Grantham and District Hospital


Grantham and District Hospital, is an NHS hospital located in Grantham, Lincolnshire, England. It is managed by United Lincolnshire Hospitals NHS Trust.

History

The foundation stone for the Grantham and Kesteven Hospital was laid on 29 October 1874. It was designed by Richard Adolphus Came and was officially opened by Lady Brownlow on 5 January 1876. An extension to a design by F. J. Lenton involving veranda type ward blocks was completed in 1935 and, after the hospital had joined the National Health Service in 1948, a new maternity department was added in 1972.
The hospital achieved notoriety when nurse Beverley Allitt was convicted of killing four young patients and harming nine others with injections in the early 1990s.

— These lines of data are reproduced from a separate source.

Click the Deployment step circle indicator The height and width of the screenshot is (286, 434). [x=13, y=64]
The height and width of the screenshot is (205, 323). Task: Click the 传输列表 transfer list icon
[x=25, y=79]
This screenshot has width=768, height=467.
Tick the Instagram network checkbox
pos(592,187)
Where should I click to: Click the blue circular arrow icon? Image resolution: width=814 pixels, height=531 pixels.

Due to low number of mothers having babies in Grantham, the trust took the decision to close the birthing unit in February 2014.

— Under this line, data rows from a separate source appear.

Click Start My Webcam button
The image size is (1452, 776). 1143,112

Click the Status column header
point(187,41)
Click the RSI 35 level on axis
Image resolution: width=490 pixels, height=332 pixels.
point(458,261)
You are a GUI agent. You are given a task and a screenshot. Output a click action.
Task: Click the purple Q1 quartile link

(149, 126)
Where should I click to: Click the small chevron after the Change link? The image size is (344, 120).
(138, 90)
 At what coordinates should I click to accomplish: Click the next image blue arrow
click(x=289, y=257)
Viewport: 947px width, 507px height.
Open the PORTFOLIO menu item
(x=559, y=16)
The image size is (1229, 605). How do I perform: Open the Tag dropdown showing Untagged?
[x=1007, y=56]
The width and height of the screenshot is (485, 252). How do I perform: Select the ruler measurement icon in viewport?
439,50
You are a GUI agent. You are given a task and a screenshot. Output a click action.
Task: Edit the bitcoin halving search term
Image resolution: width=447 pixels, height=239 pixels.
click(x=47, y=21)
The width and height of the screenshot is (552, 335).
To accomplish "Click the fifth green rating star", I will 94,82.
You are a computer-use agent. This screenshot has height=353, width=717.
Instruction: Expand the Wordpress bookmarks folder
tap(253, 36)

The hospital had 24-hour accident and emergency facilities until July 2016 when the trust decided to close it temporarily from 6.30 pm to 9 am as they did not have enough doctors. Attendance at the A&E fell from 80 a day to 60, and admissions to the hospital fell from 14 a day to 12. A march in protest at the closure attracted 6,000 people on 29 October 2016, complaining that it was 35 miles to the nearest A&E.